Could you give the material again with "click coordinates" swapped for "tap coordinates" throughout, all else unchanged and the pictures left out?
start Task inputs
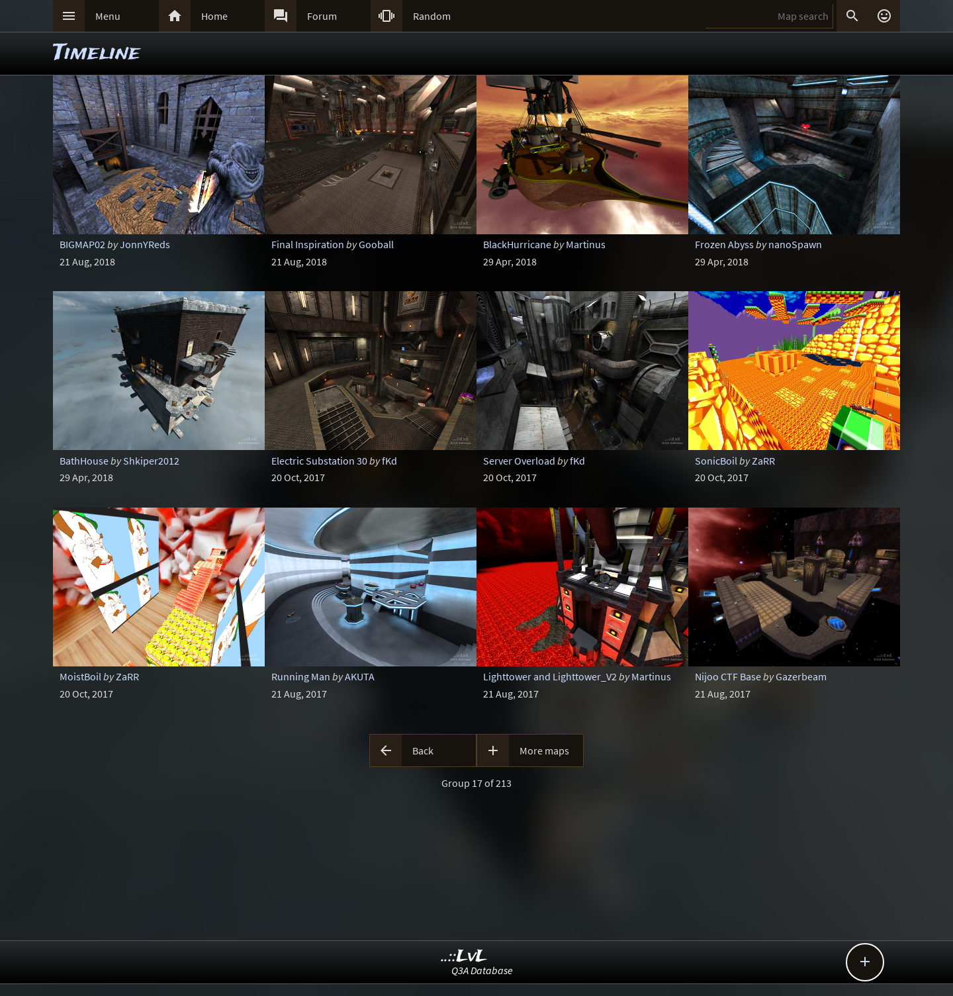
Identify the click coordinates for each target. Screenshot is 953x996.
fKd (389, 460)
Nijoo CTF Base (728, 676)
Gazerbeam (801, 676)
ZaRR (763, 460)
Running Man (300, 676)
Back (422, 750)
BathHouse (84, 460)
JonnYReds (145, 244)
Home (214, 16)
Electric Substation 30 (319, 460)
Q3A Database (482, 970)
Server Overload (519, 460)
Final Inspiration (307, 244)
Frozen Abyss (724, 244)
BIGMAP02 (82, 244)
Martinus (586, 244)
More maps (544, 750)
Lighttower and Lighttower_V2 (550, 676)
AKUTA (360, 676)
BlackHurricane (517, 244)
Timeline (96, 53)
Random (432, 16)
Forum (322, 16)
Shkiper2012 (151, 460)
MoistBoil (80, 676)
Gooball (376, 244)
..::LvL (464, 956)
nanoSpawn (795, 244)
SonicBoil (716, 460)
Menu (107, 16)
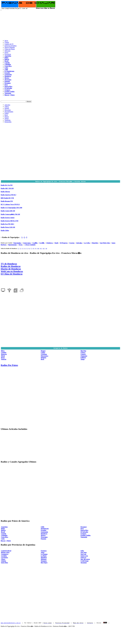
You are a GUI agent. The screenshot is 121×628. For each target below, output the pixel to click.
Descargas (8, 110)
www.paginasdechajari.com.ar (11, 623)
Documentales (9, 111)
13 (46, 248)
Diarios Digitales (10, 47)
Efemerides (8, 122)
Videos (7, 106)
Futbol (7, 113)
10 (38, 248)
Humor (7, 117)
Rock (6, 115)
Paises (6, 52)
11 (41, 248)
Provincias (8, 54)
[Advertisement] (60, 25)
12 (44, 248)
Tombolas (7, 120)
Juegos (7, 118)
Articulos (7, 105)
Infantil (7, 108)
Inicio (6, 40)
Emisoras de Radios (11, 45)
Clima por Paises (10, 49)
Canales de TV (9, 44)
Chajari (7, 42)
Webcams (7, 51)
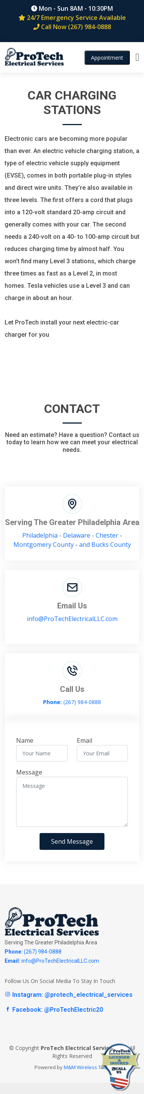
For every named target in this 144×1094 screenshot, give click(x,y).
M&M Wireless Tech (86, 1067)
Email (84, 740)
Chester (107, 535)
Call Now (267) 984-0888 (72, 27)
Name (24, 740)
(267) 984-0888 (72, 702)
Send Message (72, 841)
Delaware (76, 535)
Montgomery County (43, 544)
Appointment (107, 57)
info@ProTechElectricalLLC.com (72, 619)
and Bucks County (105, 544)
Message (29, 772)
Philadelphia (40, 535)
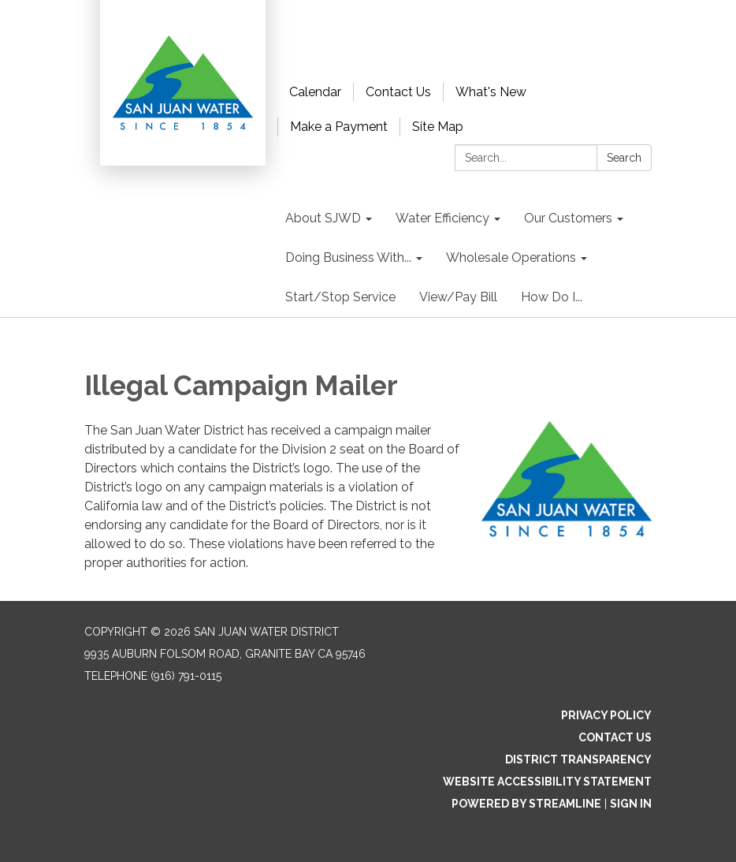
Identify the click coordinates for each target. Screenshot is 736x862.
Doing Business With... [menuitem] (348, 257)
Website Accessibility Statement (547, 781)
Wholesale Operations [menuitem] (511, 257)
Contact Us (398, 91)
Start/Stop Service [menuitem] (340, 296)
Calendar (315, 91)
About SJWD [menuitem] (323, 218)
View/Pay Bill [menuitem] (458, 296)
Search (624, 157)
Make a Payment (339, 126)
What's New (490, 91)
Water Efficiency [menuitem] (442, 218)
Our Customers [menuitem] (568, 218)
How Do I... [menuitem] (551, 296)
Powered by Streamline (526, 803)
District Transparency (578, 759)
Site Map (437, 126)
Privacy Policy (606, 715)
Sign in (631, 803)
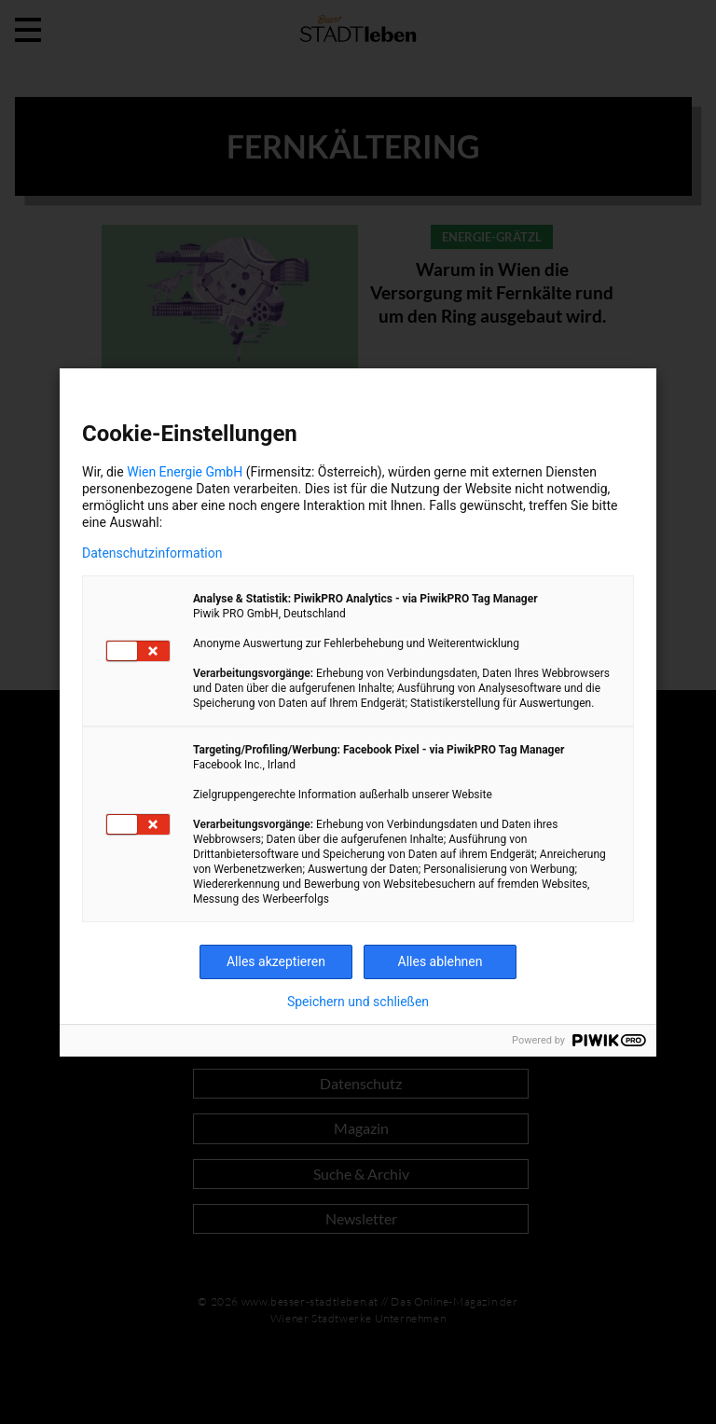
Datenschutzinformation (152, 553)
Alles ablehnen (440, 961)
end Task inputs
> _Final answer_:
Identify the tap coordinates for each target. Screenshot is 953x996.
fKd (389, 460)
Nijoo CTF Base (728, 676)
Gazerbeam (801, 676)
ZaRR (763, 460)
Running Man (300, 676)
Back (422, 750)
BathHouse (84, 460)
JonnYReds (145, 244)
Home (214, 16)
Electric Substation 30 (319, 460)
Q3A Database (482, 970)
Server Overload (519, 460)
Final Inspiration (307, 244)
Frozen Abyss (724, 244)
BIGMAP02 (82, 244)
Martinus (586, 244)
More maps (544, 750)
Lighttower and Lighttower_V2 (550, 676)
AKUTA (360, 676)
BlackHurricane (517, 244)
Timeline (96, 53)
Random (432, 16)
Forum (322, 16)
Shkiper2012 (151, 460)
MoistBoil (80, 676)
Gooball (376, 244)
..::LvL (464, 956)
nanoSpawn (795, 244)
SonicBoil (716, 460)
Menu (107, 16)
You are a GUI agent. The screenshot is 121×628. For each target below, output the pixel to click.
Descargas (8, 110)
www.paginasdechajari.com.ar (11, 623)
Documentales (9, 111)
13 (46, 248)
Diarios Digitales (10, 47)
Efemerides (8, 122)
Videos (7, 106)
Futbol (7, 113)
10 (38, 248)
Humor (7, 117)
Rock (6, 115)
Paises (6, 52)
11 (41, 248)
Provincias (8, 54)
[Advertisement] (60, 25)
12 (44, 248)
Tombolas (7, 120)
Juegos (7, 118)
Articulos (7, 105)
Infantil (7, 108)
Inicio (6, 40)
Emisoras de Radios (11, 45)
Clima por Paises (10, 49)
Canales de TV (9, 44)
Chajari (7, 42)
Webcams (7, 51)
For every named target in this 144×1094 screenshot, give click(x,y).
M&M Wireless Tech (86, 1067)
Email (84, 740)
Chester (107, 535)
Call Now (267) 984-0888 (72, 27)
Name (24, 740)
(267) 984-0888 (72, 702)
Send Message (72, 841)
Delaware (76, 535)
Montgomery County (43, 544)
Appointment (107, 57)
info@ProTechElectricalLLC.com (72, 619)
and Bucks County (105, 544)
Message (29, 772)
Philadelphia (40, 535)
Identify the tap coordinates for each target. Screenshot is 736x862.
Doing Business With... [menuitem] (348, 257)
Website Accessibility Statement (547, 781)
Wholesale Operations [menuitem] (511, 257)
Contact Us (398, 91)
Start/Stop Service [menuitem] (340, 296)
Calendar (315, 91)
About SJWD [menuitem] (323, 218)
View/Pay Bill [menuitem] (458, 296)
Search (624, 157)
Make a Payment (339, 126)
What's New (490, 91)
Water Efficiency [menuitem] (442, 218)
Our Customers [menuitem] (568, 218)
How Do I... [menuitem] (551, 296)
Powered by Streamline (526, 803)
District Transparency (578, 759)
Site Map (437, 126)
Privacy Policy (606, 715)
Sign in (631, 803)
Datenschutzinformation (152, 553)
Alles ablehnen (440, 961)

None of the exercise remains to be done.